Dieser Barbarei wollte Benoît Kinalegu nicht länger tatenlos zuschauen - und auch nicht auf die internationale Politik warten. "Wir begrüßen die Initiativen der Afrikanischen Union, der US-Regierung und des Weltsicherheitsrates, der ja auch viele Strategien der Afrikanischen Union mit aufgenommen hat und diese unterstützt", sagt er. "Aber wir müssen auch sicherstellen, dass die verschiedenen Initiativen umgesetzt werden und zu dem Ziel führen, Joseph Kony zu fassen und die LRA zu beseitigen."

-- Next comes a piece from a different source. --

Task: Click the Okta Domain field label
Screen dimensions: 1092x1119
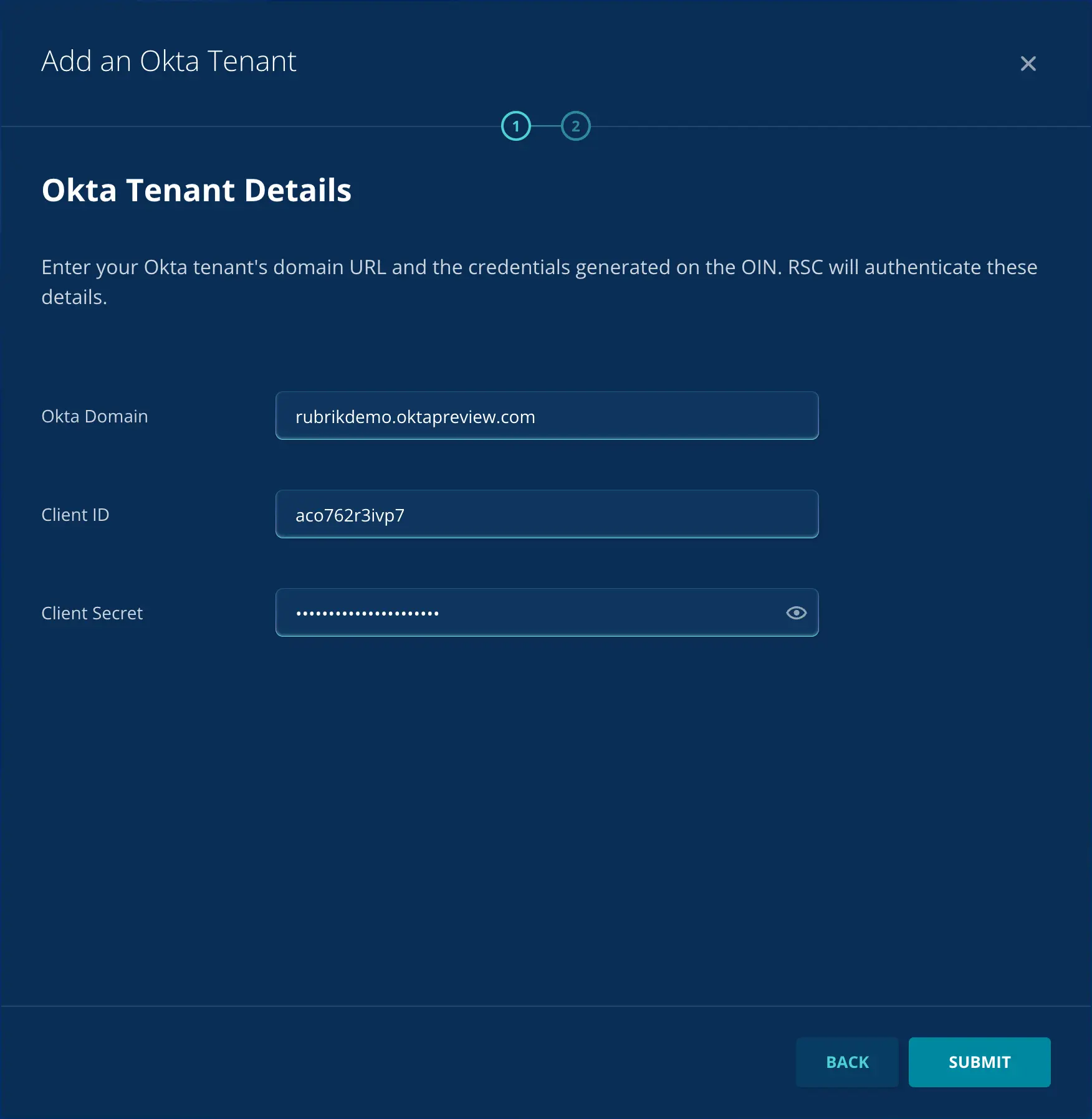Action: [95, 416]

LRA-Chef Joseph Kony 2006 (Foto: afp)
Gesucht: LRA-Chef Joseph KonyBild: Stuart Price/AFP/Getty Images

Auch dafür hat Kinalegu bereits eine Idee: Er will ein spezielles Programm auf die Beine stellen, das die LRA-Rebellen überzeugt, die Waffen niederzulegen und auszusteigen. "Wir müssen ihnen eine Perspektive bieten. Sie brauchen die Sicherheit, dass aus ihnen etwas werden kann, wenn sie aussteigen. Wenn uns das gelingt, können wir Joseph Kony isolieren." Bis dahin bleibt der kongolesische Priester eine Zielscheibe der LRA. Angst habe er nicht, sagt Kinalegu. Er wolle weitermachen, bis die Rebellen besiegt seien.